Es war friedlich. Widerstandslos ließen sich die letzten verbliebenen Menschen vom Gelände tragen. Einige riefen noch „Unser Park“, andere sangen „We shall overcome“. Doch die Polizei musste weder Wasserwerfer einsetzen noch Pfefferspray. Ziemlich schnell war das Protest-Camp der Stuttgart-21-Gegner geräumt. Nun kann die Bahn weitere Bäume fällen und verpflanzen – und dann zügig den unterirdischen Bahnhof bauen. War da mal was?

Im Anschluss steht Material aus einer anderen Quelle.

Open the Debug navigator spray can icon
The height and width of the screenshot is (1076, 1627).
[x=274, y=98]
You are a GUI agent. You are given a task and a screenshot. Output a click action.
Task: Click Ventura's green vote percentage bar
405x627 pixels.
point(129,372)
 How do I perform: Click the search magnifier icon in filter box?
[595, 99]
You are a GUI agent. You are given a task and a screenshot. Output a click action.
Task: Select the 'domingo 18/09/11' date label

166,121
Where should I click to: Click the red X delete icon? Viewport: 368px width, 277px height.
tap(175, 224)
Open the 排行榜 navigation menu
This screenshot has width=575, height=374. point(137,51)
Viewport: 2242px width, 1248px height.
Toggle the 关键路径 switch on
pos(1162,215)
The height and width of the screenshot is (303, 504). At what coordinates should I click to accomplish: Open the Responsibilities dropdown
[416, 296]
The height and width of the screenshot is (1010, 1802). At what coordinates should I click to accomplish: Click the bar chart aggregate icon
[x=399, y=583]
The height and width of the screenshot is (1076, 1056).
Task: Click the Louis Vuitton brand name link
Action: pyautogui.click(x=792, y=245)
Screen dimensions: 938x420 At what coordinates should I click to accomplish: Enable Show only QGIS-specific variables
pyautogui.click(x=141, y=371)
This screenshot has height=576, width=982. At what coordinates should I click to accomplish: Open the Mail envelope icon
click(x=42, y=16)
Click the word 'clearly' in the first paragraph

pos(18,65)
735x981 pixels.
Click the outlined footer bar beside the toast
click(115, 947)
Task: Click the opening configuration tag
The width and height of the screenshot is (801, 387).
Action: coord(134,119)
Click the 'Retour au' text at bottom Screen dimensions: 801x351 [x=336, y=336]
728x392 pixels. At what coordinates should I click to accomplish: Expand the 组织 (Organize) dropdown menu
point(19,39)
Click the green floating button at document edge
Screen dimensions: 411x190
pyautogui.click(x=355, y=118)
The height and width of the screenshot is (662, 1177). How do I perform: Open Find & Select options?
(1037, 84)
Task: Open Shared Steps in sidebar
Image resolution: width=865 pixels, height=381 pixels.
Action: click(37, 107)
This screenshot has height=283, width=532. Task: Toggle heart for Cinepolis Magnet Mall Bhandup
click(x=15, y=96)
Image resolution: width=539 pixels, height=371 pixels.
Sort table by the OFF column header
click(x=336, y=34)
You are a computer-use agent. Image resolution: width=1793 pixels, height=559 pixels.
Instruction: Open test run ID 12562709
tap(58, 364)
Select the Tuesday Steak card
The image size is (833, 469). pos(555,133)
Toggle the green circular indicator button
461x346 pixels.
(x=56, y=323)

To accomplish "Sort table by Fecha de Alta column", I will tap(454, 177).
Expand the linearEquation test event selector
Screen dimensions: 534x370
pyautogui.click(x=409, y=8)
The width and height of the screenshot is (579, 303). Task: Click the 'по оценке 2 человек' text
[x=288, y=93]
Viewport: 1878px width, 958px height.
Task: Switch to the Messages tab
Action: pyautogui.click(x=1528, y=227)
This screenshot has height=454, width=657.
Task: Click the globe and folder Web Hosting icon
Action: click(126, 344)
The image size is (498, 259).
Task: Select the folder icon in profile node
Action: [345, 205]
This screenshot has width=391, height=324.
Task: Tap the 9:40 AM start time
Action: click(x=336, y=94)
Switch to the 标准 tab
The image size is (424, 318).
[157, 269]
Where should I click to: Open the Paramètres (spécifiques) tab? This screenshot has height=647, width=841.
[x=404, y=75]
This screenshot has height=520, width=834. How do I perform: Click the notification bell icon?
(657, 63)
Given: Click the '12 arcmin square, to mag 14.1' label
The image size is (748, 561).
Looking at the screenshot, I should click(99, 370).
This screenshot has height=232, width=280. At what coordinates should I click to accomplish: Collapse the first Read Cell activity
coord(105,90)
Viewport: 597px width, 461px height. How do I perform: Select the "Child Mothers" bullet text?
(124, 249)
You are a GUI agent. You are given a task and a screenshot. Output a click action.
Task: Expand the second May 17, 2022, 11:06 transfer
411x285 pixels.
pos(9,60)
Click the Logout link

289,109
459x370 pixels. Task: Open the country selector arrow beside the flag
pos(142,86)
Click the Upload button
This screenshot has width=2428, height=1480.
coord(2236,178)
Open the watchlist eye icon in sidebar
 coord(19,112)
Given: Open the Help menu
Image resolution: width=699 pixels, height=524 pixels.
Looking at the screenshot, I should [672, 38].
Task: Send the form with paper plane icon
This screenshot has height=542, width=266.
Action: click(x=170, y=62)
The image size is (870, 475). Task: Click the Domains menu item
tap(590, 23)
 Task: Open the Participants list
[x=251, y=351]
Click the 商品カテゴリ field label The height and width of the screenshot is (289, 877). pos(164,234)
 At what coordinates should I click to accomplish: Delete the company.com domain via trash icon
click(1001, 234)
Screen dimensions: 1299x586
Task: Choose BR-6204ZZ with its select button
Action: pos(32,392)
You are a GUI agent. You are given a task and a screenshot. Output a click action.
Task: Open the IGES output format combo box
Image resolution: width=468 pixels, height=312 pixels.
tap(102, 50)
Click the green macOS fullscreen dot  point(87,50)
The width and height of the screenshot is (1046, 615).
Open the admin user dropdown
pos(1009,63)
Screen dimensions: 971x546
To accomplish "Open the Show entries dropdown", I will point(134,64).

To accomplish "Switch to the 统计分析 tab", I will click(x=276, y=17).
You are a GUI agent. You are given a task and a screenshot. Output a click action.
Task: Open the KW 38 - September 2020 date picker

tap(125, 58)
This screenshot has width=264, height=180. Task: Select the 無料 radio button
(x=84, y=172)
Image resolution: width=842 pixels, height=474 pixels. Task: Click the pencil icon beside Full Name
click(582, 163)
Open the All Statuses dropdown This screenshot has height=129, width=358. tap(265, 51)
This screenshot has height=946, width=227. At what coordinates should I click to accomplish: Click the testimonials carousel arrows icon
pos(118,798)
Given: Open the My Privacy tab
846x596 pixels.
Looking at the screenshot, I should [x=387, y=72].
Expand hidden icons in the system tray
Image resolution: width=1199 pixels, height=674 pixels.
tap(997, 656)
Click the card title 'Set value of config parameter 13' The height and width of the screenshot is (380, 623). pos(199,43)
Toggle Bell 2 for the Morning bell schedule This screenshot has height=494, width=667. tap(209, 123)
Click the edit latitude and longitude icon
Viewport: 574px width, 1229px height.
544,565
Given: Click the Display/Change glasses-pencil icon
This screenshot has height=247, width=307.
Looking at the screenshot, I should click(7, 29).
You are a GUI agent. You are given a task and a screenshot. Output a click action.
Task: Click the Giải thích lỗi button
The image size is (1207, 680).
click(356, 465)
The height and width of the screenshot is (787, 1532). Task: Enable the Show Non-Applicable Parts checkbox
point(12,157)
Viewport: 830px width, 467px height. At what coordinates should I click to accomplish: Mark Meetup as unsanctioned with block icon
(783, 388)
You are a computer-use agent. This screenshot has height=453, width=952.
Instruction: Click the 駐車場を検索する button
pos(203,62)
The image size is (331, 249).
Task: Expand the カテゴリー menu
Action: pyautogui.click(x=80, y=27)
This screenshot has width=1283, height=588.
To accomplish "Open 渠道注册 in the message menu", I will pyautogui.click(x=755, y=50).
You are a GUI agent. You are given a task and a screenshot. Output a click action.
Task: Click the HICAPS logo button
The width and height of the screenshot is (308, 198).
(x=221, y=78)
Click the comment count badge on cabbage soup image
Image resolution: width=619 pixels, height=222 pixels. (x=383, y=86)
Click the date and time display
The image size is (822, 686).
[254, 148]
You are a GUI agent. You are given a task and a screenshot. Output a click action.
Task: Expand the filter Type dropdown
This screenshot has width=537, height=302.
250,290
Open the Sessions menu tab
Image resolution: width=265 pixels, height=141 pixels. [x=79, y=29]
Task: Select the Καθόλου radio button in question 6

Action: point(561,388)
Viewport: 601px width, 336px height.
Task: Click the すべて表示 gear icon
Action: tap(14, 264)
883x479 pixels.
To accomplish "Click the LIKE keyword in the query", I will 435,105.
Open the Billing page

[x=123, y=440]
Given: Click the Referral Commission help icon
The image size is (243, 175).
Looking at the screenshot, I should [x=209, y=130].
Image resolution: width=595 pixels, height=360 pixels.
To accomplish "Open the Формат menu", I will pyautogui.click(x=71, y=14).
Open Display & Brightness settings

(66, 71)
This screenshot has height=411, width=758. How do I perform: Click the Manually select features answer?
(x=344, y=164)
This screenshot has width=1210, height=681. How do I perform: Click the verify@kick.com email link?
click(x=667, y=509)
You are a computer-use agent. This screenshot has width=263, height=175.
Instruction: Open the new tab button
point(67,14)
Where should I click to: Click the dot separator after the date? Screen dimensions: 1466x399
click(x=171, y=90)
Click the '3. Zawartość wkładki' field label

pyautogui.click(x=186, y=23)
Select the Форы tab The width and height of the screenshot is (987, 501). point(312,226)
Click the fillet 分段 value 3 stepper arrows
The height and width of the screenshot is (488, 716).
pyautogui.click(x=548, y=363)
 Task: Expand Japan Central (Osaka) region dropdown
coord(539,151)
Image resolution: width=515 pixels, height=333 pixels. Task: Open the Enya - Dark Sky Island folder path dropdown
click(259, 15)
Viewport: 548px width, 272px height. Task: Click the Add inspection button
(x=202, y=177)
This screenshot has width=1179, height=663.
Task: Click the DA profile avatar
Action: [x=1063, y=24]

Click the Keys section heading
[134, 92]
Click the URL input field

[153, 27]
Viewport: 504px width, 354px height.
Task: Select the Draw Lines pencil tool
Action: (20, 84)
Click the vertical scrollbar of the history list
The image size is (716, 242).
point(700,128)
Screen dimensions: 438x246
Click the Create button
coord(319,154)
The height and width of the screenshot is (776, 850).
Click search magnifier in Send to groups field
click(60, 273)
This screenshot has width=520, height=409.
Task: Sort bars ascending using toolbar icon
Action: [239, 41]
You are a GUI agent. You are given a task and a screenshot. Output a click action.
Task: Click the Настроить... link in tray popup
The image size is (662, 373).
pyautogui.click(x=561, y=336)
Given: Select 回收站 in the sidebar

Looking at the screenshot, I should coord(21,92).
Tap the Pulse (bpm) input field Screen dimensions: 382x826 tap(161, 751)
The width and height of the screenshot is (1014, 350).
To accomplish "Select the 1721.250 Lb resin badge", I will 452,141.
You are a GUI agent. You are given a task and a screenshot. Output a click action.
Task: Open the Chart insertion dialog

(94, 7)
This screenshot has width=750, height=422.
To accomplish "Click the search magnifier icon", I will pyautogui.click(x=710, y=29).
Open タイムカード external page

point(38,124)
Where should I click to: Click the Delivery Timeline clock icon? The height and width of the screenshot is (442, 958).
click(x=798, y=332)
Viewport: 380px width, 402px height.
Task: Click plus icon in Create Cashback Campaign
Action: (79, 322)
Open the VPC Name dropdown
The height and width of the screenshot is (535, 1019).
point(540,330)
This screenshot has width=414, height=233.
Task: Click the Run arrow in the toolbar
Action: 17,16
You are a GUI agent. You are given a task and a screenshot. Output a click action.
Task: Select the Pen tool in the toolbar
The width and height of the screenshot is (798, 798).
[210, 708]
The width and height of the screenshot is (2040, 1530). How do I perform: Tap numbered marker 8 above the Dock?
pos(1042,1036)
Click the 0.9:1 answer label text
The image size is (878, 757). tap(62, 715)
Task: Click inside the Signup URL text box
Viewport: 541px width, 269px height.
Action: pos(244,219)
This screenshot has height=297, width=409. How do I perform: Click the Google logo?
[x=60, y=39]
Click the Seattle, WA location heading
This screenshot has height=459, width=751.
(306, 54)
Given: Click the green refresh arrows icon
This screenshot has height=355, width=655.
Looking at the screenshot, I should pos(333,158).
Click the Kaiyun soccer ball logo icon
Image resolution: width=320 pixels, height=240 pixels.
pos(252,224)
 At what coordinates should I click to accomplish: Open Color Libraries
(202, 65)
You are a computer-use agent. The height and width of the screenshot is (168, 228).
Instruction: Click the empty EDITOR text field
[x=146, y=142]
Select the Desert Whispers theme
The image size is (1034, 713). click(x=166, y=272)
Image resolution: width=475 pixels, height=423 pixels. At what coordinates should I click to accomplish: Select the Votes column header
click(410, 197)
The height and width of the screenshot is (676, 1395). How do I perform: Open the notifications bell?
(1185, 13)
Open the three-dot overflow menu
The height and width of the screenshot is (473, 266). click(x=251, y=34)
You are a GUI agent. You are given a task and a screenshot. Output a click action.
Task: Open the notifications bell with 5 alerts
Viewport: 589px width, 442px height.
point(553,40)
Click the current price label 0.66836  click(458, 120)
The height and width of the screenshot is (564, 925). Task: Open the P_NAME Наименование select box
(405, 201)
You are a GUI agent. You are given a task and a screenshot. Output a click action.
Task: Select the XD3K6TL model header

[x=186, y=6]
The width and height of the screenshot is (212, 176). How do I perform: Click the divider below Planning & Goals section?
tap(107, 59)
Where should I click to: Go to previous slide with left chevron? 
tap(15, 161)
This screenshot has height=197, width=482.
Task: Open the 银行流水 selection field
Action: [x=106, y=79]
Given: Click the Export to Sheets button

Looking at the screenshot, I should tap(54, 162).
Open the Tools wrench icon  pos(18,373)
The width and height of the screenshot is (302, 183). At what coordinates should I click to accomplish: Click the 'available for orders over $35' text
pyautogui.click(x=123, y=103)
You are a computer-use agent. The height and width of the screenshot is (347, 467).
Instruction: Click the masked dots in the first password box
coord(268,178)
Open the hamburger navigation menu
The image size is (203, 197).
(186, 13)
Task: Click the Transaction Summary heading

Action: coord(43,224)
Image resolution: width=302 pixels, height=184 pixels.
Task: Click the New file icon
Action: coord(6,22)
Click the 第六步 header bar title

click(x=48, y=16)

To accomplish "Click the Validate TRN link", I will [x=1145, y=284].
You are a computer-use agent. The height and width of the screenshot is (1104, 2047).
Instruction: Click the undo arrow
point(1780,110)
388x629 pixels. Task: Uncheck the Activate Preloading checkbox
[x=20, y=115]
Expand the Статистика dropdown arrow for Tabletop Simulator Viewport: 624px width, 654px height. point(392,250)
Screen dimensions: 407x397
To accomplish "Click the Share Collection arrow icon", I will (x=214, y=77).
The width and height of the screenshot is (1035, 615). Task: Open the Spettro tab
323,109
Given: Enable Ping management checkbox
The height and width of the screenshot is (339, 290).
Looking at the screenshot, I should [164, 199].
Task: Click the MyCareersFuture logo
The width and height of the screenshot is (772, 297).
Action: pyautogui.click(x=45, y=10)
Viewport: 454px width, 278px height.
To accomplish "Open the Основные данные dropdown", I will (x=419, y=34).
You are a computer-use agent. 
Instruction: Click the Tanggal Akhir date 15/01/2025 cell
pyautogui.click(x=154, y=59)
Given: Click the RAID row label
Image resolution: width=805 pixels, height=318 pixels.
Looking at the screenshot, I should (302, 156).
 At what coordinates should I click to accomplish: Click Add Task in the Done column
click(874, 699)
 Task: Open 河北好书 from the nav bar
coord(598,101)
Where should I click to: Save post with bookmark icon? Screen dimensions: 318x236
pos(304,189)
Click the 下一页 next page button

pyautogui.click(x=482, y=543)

Ja, da war mal was, aber es war eben nur. Wieder einmal kann jetzt eine Grausamkeit (in den Augen ihrer Gegner) nur von jenen begangen werden, die unverdächtig sind, sie verüben zu wollen. In diesem Fall von den Grünen, die in Baden-Württemberg regieren und den Ministerpräsidenten stellen. Ursprünglich waren die Grünen gegen das Projekt, dann kamen sie an die Macht, ließen das Volk abstimmen, das war mehrheitlich für S 21, und zum Schluss war der Dampf raus.

Es gibt eine Reihe historischer Parallelen. Sie zeigen, dass Geschichte manchmal von denen geschrieben werden muss, die man die Seitenwechsler nennen könnte. Jedenfalls dann, wenn sie relativ reibungslos über die Bühne gehen soll. Der Vietnamkrieg etwa konnte in Amerika wohl nur von einem Demokraten begonnen und von einem Republikaner beendet werden. In Israel konnte es sich nur ein Menachem Begin leisten, komplett den Sinai zu räumen, und nur ein Ariel Scharon, einseitig aus dem Gazastreifen abzuziehen.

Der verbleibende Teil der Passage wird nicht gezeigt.